I mention this last only to call your attention to the fact that a philosophy of Nature such as Goethe's is at the same time a spiritual philosophy. In approaching Goethe, the researcher of Nature, we may say that he has as yet no Spiritual Science, but his view of Natural Science was such that it was quite on the lines of Spiritual Science. The essential thing for us today is that the world, including man, is an interpenetration of thought-light, light-thought, with will-matter, matter-will; and the concrete element in it is built up in the most various ways, or permeated with the content of thought-light, or light-thought, and matter-will, or will-matter.

You must look at the cosmos qualitatively in this way, not merely quantitatively, to get the truth of it. Then also there creeps into this cosmos a continuous dying away, a dying of the past in light, and a opening up of the future in the darkness. The old Persians, when they felt the past decaying in light, with their instinctive clairvoyance, they called it Ahura Mazdao, and when they felt the future in the darkening will, they called it Ahriman.

And now you have these two world-entities, light and darkness — the living thought, the decaying past, in light, and the growing will, the coming future, in darkness. If we get so far that we regard thought no longer merely in its abstractness, but as light, that we regard the will no longer merely in its abstractness, but as darkness, in its material nature; if we get so far as to be able to regard, for example, the warmth-content of the light-spectrum as being connected with the past, and the material side, the chemical side, of the spectrum as being connected with the future, we pass over from the purely abstract to the concrete. We are no longer such dried-up, pedantic thinkers, merely working with the head; we know that what does work in our heads is really the light that surrounds us. And we are no longer such prejudiced people as to have only pleasure in light: we know also that in the light is death, a dying world. We can sense the world-tragedy in the light. We can also get from the abstract thought to the rhythm of the world. And in darkness we see the seeds of the future. We find indeed therein the impetus for such passionate natures as Schopenhauer. In short, we penetrate from the abstract into the concrete. World-pictures rise before us instead of mere thoughts or abstract will-impulses.
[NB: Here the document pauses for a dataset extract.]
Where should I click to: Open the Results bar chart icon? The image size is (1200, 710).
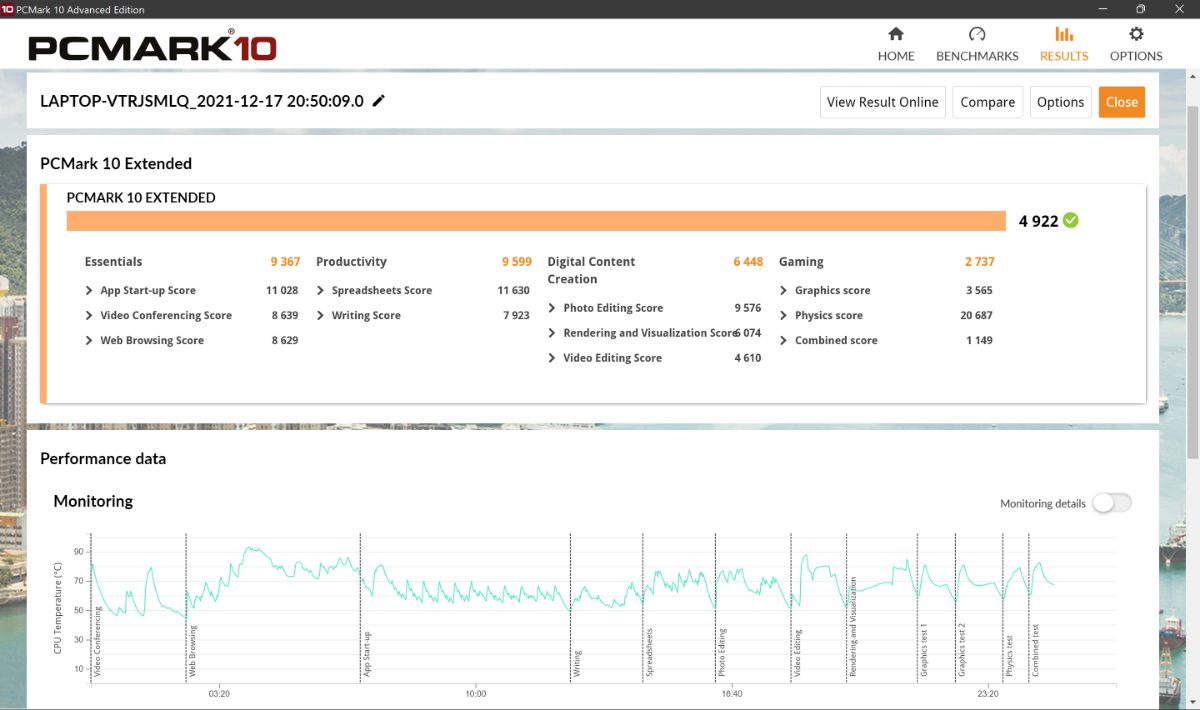click(1064, 35)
In the next lecture we shall seek — in what has developed concretely for us so remarkably: thought into light and will into darkness — we shall seek the origin of good and evil. We shall penetrate from the world within into the cosmos and there seek not only in an abstract or religious-abstract world the causes of good and evil, but we shall see how we break through to a knowledge of good and evil, after having made a beginning by realizing thought in its light, and having felt will in it darkness.